◆ Work task: Among the lines below, copy exactly those from the one with "Image resolution: width=819" through the one with "Task: Click the 既婚者OK", counting both ends.

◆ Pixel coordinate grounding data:

==================================================

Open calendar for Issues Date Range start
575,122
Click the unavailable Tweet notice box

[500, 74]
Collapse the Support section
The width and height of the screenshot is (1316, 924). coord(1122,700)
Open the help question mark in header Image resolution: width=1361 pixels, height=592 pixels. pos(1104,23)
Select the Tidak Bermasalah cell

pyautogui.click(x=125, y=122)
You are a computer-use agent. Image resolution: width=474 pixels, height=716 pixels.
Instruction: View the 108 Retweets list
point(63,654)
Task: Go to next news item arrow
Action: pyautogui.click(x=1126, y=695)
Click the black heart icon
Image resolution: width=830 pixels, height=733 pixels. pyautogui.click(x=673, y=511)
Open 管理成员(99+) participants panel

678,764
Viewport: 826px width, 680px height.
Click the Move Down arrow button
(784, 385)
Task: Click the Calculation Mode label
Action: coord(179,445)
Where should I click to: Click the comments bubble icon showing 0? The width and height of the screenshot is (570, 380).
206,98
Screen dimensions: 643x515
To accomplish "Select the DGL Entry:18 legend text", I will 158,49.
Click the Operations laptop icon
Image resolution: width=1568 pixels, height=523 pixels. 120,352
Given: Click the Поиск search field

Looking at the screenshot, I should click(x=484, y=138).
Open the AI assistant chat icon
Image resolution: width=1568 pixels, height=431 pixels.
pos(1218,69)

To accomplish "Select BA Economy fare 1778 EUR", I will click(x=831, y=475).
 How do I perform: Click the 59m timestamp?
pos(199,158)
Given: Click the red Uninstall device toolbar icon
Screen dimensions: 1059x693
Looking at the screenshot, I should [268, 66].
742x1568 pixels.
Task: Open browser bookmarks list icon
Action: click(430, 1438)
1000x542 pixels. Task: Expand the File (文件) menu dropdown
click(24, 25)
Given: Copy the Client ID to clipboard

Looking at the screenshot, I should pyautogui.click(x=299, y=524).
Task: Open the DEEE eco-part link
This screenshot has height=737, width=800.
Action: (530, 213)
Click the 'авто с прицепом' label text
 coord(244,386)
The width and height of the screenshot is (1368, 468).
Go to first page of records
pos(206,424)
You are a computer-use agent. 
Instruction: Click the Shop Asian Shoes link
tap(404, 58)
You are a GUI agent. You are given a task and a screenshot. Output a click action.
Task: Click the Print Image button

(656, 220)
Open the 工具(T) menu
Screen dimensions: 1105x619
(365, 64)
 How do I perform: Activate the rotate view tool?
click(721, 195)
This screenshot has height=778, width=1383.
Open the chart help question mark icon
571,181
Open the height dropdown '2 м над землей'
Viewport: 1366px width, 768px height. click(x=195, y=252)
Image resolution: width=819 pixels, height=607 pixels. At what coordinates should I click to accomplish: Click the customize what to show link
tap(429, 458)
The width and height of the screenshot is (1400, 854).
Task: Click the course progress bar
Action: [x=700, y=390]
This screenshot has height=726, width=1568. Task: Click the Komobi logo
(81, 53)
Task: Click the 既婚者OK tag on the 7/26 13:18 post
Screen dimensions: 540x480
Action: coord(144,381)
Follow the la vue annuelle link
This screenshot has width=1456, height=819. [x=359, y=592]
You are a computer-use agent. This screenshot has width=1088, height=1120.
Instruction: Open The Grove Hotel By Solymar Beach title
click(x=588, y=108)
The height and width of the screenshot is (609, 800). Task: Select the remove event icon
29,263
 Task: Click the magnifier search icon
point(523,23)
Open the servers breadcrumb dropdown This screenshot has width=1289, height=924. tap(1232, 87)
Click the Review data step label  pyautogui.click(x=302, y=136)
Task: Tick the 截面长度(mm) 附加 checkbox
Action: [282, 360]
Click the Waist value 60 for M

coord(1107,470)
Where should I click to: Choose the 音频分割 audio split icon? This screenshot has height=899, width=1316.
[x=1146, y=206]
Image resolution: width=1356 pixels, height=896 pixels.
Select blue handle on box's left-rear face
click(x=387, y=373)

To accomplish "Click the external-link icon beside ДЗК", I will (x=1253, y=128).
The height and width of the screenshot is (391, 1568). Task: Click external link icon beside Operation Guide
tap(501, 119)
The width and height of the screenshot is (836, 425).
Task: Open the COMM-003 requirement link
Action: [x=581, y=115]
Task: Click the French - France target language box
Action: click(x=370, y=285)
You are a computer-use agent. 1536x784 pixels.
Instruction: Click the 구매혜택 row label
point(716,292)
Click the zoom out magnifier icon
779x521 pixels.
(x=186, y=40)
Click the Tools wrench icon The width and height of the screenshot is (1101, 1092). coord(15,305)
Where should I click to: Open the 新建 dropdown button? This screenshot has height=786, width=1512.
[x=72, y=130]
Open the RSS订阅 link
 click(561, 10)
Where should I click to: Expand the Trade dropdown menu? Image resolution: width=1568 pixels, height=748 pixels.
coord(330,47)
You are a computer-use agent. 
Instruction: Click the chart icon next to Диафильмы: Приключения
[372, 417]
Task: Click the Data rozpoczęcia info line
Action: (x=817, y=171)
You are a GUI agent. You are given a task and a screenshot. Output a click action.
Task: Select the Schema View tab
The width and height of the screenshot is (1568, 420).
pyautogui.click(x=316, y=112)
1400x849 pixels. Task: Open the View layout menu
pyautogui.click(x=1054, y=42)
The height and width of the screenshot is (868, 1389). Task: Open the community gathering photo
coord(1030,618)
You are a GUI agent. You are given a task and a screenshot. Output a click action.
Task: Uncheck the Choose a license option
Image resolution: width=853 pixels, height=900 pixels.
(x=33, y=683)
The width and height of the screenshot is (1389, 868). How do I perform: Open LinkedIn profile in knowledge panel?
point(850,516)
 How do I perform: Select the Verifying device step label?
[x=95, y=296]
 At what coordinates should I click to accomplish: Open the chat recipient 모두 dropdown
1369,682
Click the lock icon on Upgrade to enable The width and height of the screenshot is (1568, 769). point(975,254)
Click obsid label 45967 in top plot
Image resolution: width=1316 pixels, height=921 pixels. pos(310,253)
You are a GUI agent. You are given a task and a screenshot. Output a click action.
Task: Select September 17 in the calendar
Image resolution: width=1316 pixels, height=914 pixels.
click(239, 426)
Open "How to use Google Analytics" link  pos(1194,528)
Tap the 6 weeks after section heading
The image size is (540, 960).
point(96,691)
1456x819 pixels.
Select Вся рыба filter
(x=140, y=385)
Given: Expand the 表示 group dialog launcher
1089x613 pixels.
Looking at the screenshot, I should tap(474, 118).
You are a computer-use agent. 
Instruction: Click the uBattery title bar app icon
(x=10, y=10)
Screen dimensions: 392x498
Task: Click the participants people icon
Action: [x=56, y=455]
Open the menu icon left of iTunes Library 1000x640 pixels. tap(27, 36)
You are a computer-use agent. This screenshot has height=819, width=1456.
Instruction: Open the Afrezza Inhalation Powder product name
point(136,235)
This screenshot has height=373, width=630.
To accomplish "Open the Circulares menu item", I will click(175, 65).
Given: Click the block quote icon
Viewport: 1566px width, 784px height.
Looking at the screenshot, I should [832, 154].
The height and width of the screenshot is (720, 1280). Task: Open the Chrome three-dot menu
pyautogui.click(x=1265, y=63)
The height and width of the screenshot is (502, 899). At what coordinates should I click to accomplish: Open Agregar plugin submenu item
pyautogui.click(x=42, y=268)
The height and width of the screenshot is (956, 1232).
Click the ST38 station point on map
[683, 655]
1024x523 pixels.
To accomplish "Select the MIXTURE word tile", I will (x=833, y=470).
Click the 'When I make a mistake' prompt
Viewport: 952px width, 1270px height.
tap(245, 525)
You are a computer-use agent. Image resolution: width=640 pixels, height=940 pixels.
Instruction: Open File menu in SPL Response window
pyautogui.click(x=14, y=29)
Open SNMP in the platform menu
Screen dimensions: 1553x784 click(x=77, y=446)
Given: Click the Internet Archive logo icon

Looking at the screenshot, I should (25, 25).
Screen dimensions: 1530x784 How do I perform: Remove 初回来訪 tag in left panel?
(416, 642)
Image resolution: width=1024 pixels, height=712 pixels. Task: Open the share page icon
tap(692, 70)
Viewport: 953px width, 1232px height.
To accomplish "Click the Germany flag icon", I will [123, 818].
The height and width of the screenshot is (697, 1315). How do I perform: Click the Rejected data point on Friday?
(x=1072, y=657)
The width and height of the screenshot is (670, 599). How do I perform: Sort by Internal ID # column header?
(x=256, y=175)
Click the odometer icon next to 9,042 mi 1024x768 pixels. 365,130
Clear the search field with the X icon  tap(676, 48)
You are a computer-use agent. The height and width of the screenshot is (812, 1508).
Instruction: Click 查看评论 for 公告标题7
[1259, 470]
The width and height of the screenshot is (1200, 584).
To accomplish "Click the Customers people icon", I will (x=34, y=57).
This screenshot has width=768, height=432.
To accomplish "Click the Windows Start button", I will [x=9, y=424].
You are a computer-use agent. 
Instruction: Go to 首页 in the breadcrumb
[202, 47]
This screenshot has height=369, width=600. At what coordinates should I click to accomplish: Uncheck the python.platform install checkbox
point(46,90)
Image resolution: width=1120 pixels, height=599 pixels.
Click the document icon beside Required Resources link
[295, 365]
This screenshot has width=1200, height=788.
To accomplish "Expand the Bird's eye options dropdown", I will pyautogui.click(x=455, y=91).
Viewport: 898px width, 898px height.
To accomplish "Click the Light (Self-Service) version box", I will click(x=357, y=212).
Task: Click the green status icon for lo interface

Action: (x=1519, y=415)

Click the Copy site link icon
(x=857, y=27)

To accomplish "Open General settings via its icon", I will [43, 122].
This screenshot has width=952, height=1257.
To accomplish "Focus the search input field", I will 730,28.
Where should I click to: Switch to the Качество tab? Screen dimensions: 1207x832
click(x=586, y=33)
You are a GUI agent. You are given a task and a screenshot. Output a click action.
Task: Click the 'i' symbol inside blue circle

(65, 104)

==================================================

◆ Exercise response:
Image resolution: width=819 pixels, height=607 pixels. At what coordinates should I click to accomplish: Click the customize what to show link
tap(429, 458)
The width and height of the screenshot is (1400, 854).
Task: Click the course progress bar
Action: [x=700, y=390]
This screenshot has height=726, width=1568. Task: Click the Komobi logo
(81, 53)
Task: Click the 既婚者OK tag on the 7/26 13:18 post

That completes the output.